4U.K.After section 179 of TCGA 1992 insert—

179ZAClaim for adjustment of calculations under section 179

(1)This section applies where—

(a)a gain accrues to a company (“company A”) on a sale referred to in subsection (3) or (6) of section 179, or

(b)a gain would so accrue but for subsection (3A) or (7A) of that section.

(2)If subsection (3D) or (3E) of that section applies in relation to one or more group disposals (within the meaning of that section)—

(a)the company making the disposal, or

(b)if there is more than one disposal, the companies making those disposals acting jointly,

may make a claim for the amount of the gain to be treated for the purposes of the subsection in question as reduced by an amount specified in the claim.

(3)In any other case, company A may make a claim for the amount of the gain to be treated for all purposes of this Act as reduced by an amount specified in the claim.

(4)Where a claim is made under subsection (2) or (3), the gain must be treated, for the purposes mentioned in the subsection in question, as reduced by such amount (if any) as is just and reasonable.

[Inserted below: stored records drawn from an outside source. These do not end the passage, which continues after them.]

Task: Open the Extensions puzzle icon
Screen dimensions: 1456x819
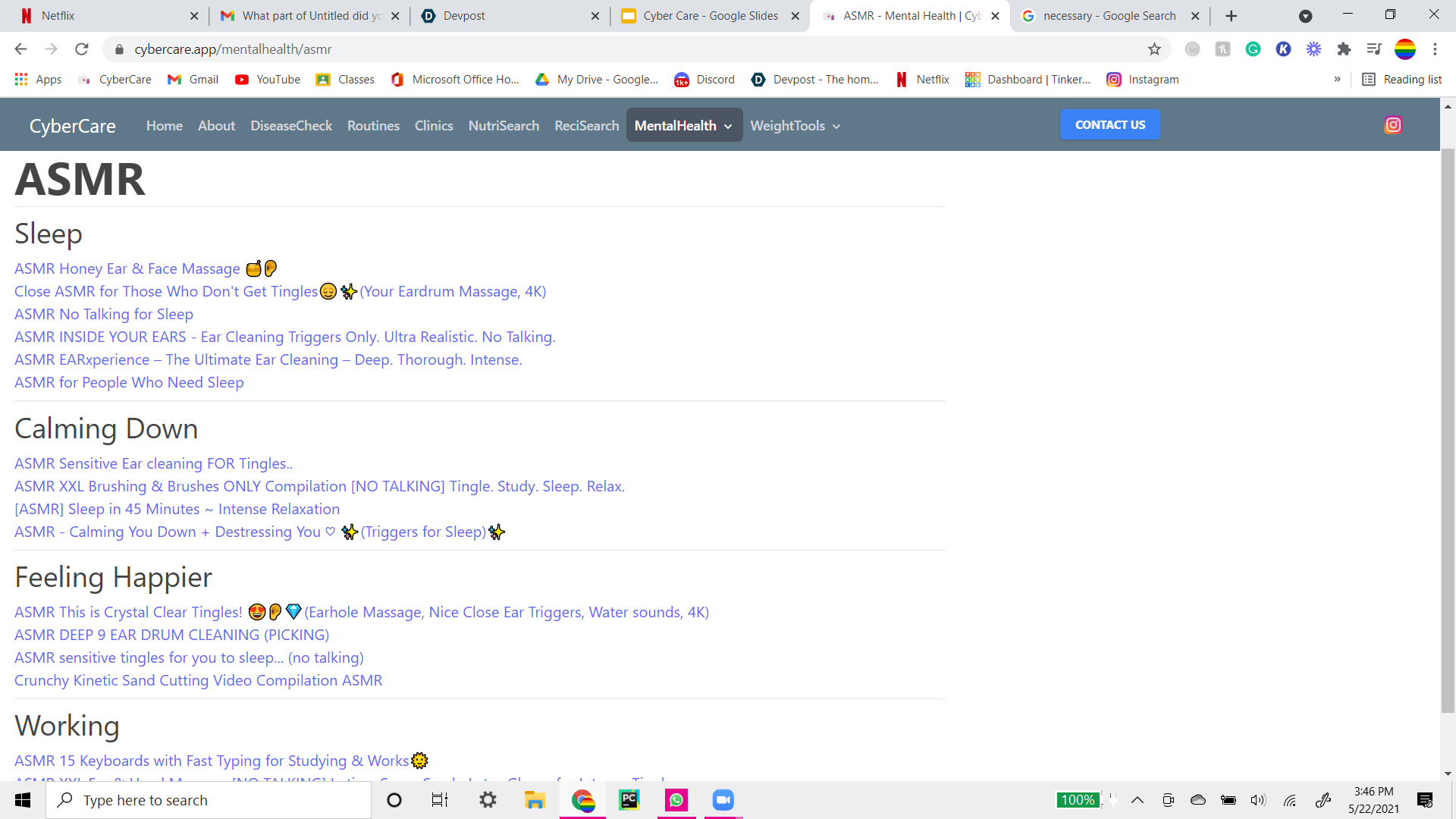Action: [x=1344, y=49]
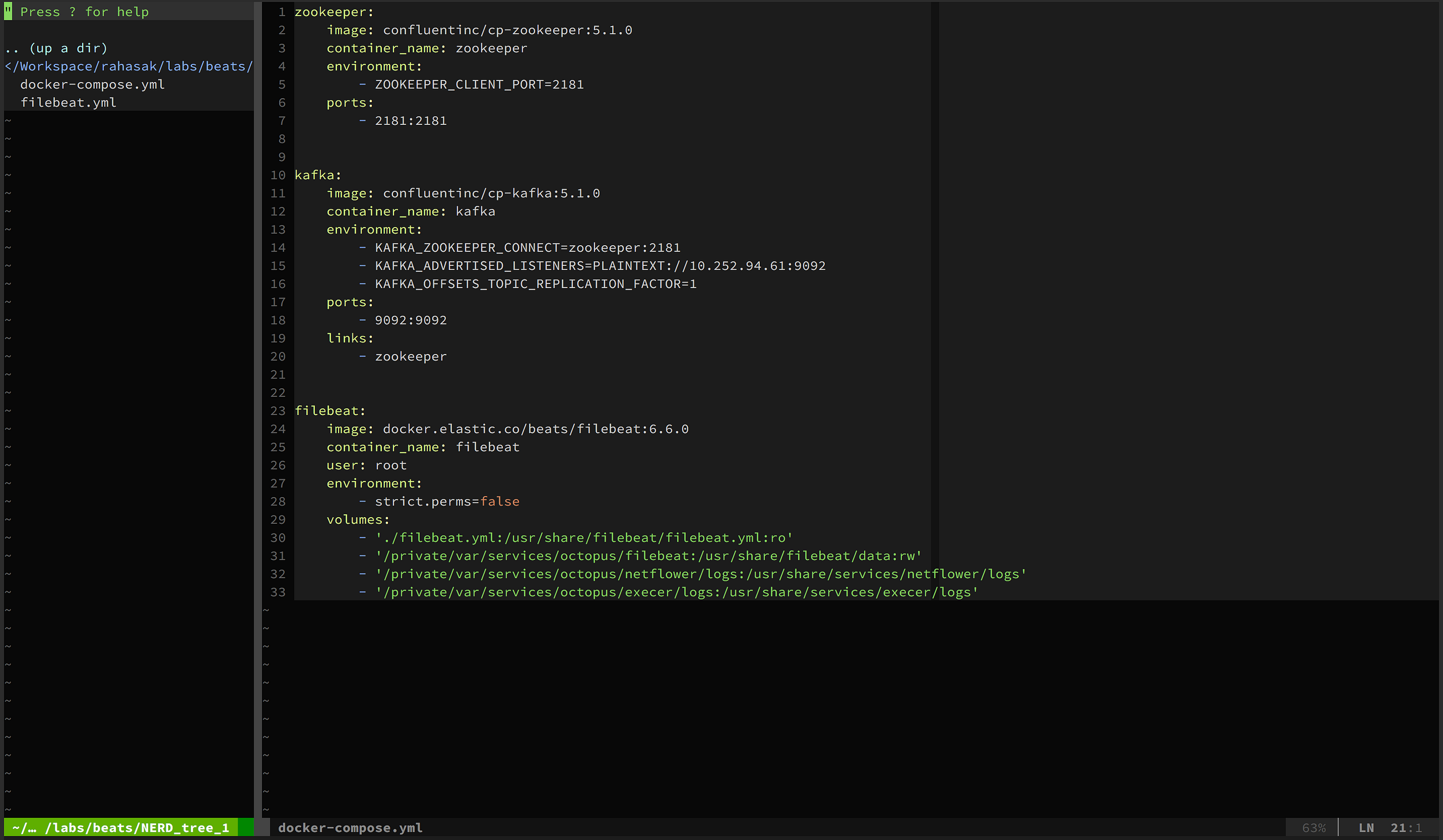
Task: Click the KAFKA_ADVERTISED_LISTENERS environment line
Action: 599,266
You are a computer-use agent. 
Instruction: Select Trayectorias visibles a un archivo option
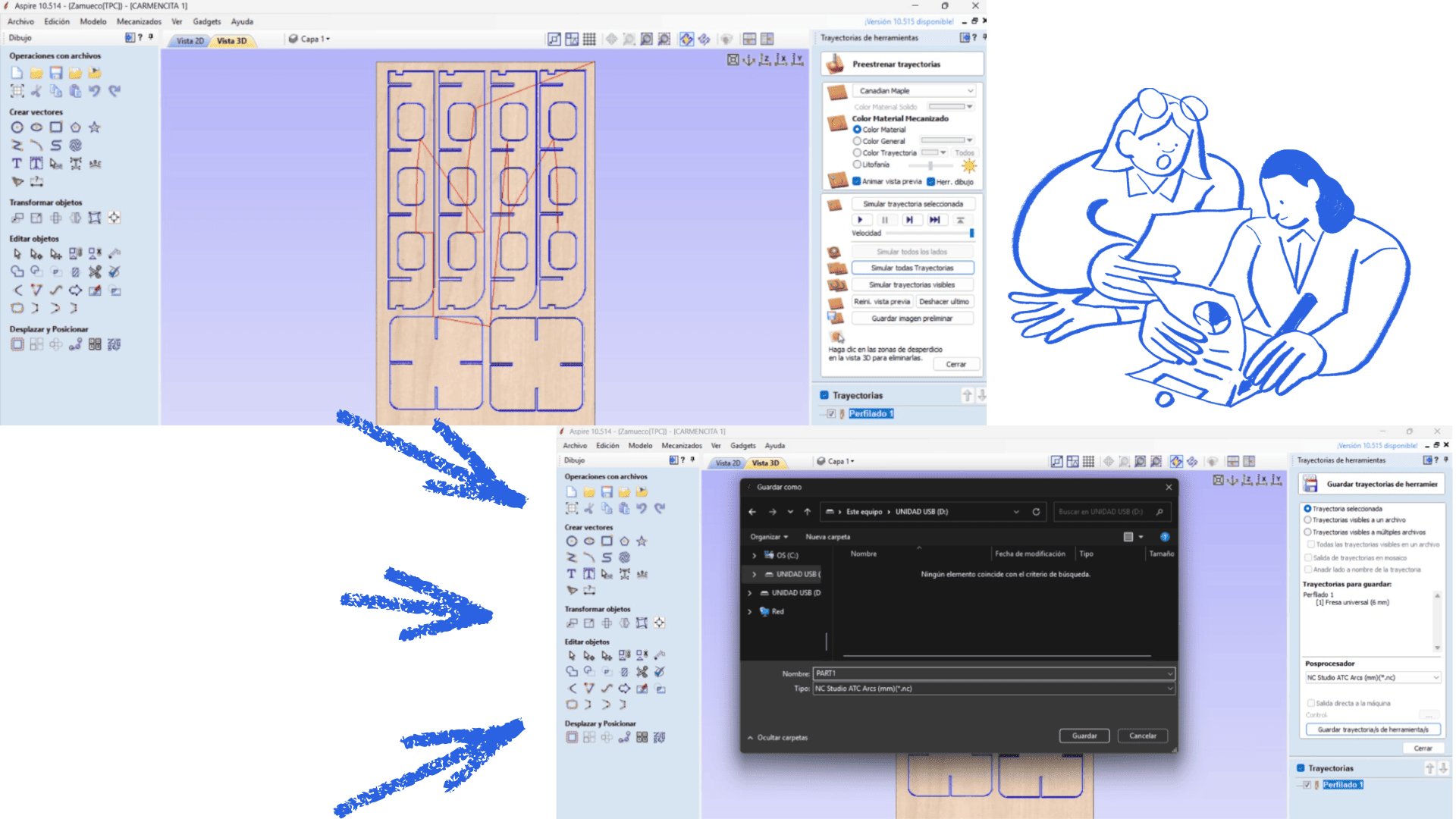(1307, 520)
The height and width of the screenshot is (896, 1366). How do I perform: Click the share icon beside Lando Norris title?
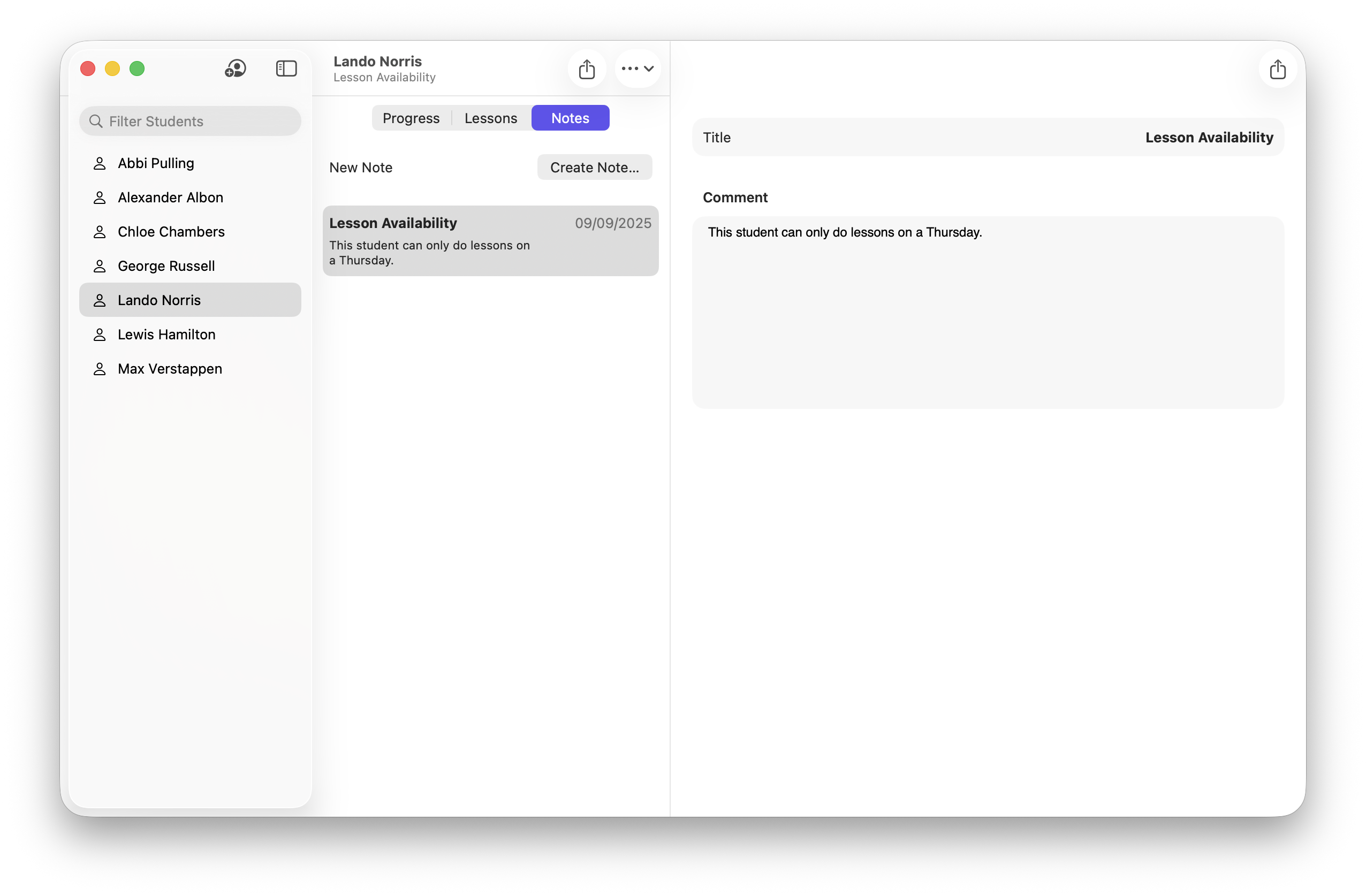(587, 69)
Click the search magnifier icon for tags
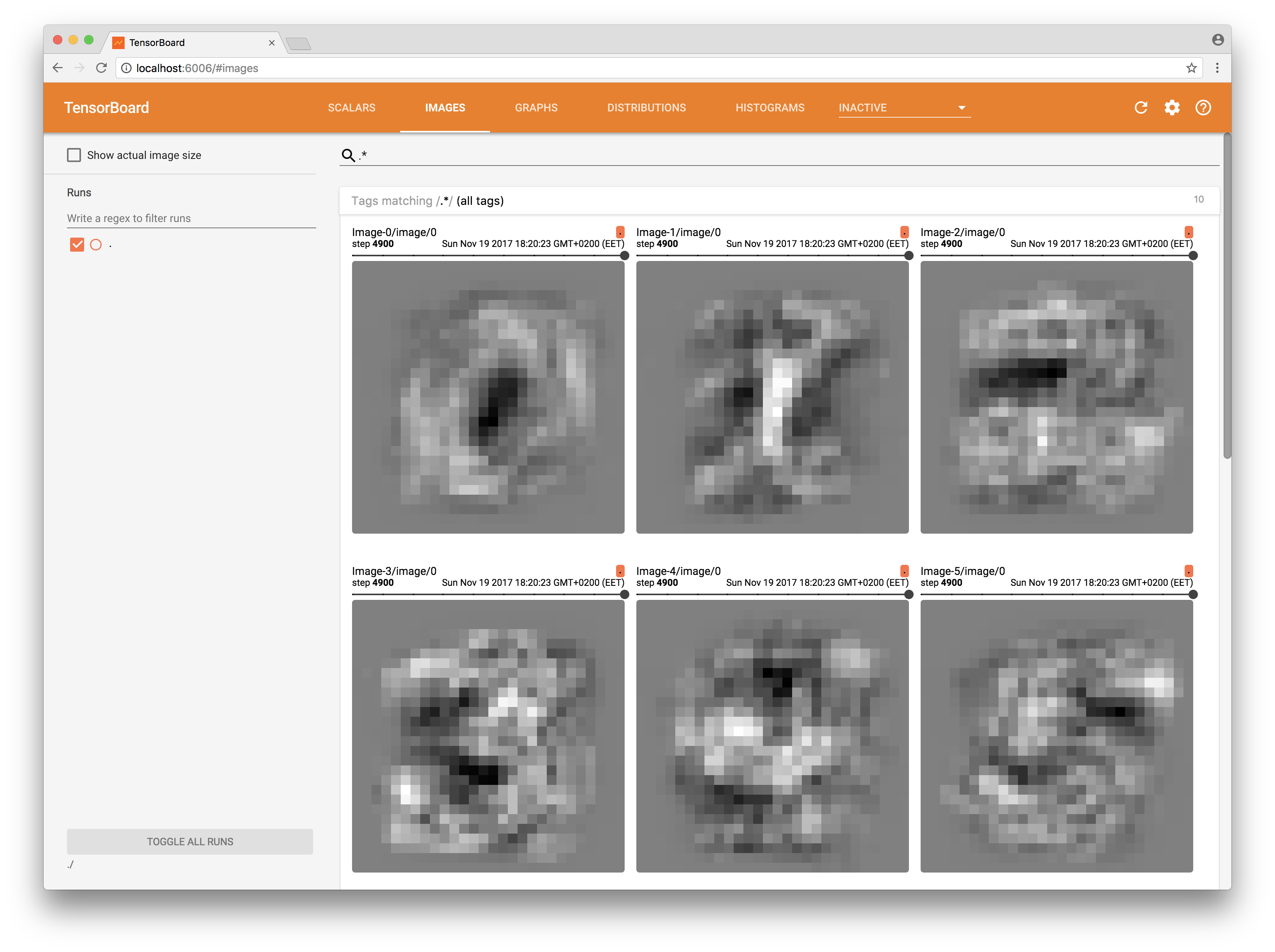 click(x=348, y=155)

(5)In determining the amount which is just and reasonable regard must be had, in particular, to any transaction as a direct or indirect result of which company A or any associated company (within the meaning of section 179(10)) acquired the asset to which the gain relates.

(6)Where under this section the gain accruing to company A on a sale referred to in subsection (3) or (6) of section 179 is treated as reduced by an amount (“the permitted deduction”), the subsection in question has effect, so far as it provides for the immediate reacquisition of the asset by company A, as if the reference to market value of the asset were to its market value less the permitted deduction.

5U.K.In TCGA 1992, the following provisions are repealed—

(a)section 179A (reallocation within group of gain or loss accruing under section 179);

(b)section 179B (roll-over of degrouping charge on business assets);

(c)Schedule 7AB (roll-over of degrouping charge: modification of enactments).